◆ Brief
Report all lines of the records that contain "size".

::: Data records :::

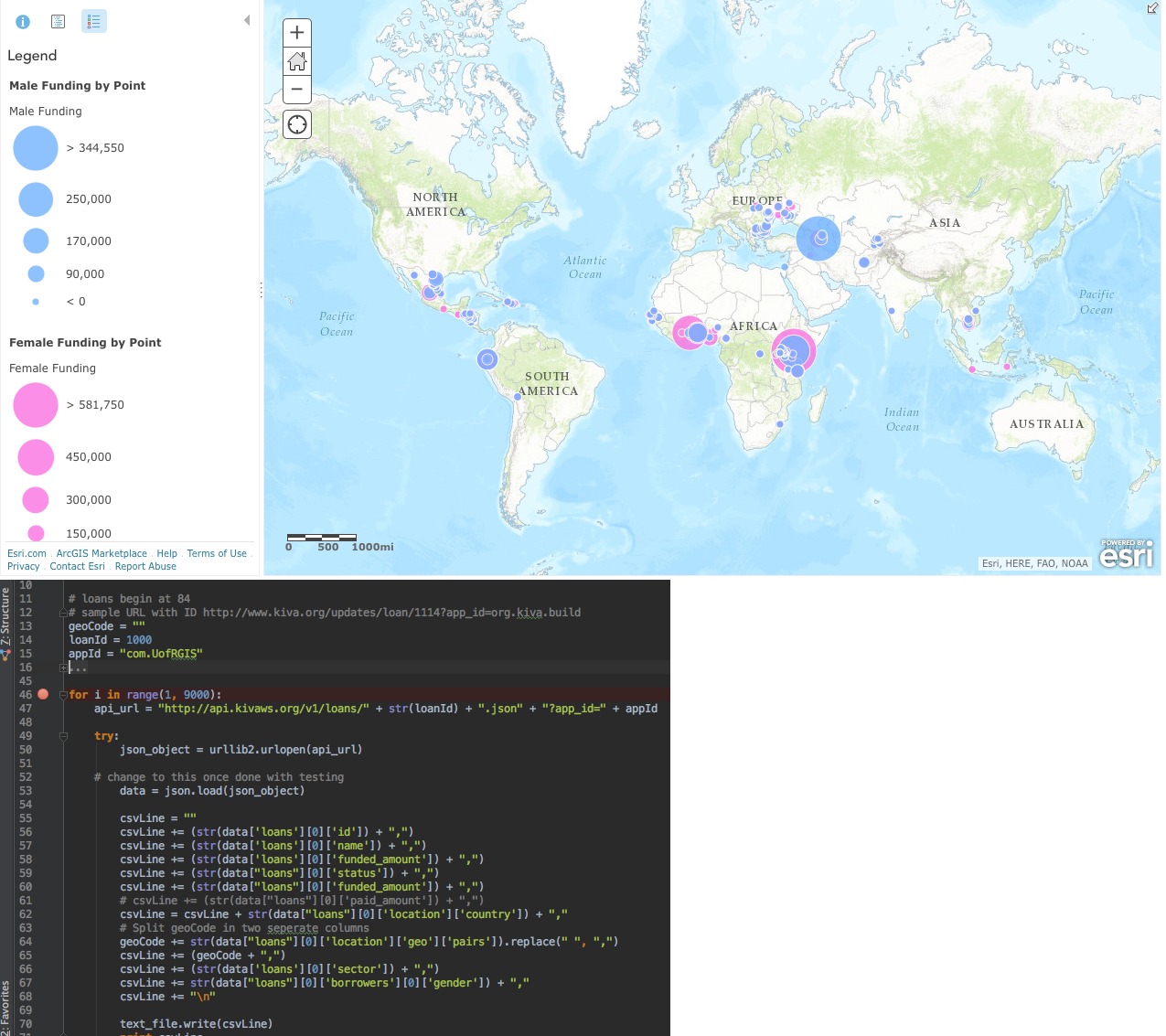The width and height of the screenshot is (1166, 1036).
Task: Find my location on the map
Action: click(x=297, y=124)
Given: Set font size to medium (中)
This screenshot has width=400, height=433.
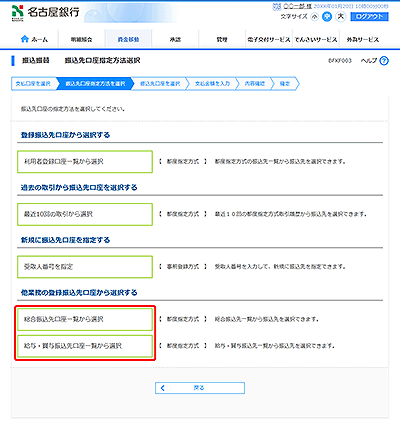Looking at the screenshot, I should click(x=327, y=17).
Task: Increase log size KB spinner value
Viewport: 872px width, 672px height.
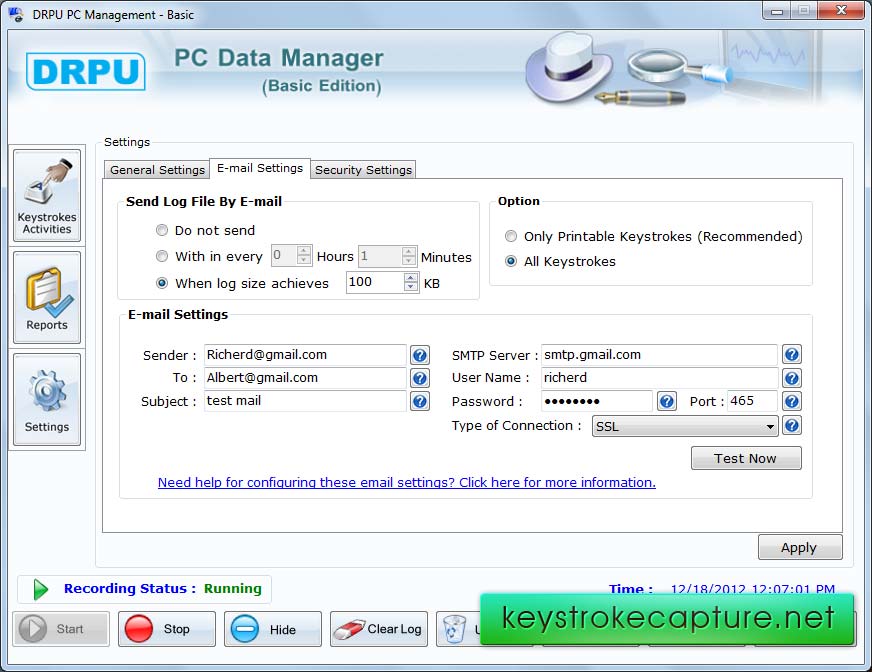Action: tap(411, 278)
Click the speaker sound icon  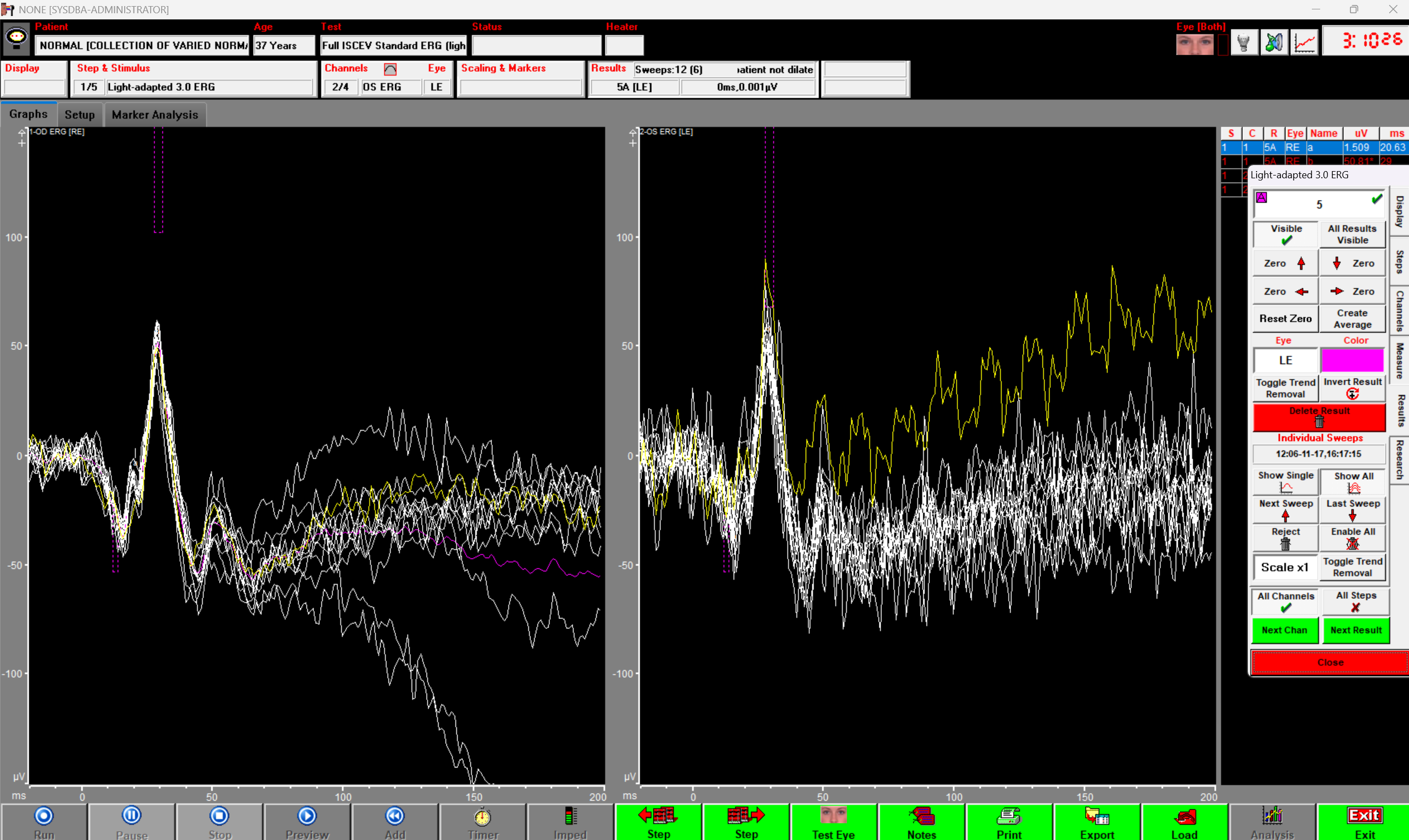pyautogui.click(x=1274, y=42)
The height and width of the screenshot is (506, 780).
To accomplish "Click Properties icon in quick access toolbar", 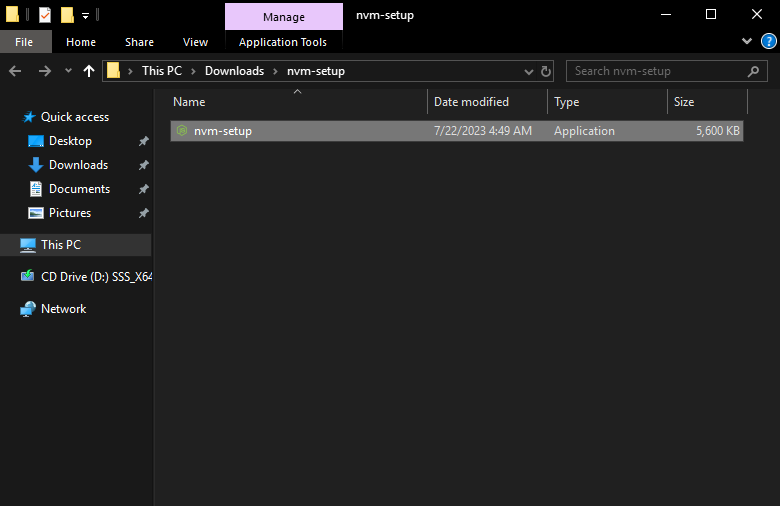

:::

◆ Solution to the problem
Given: Set font size to medium (中)
Task: Increase log size KB spinner value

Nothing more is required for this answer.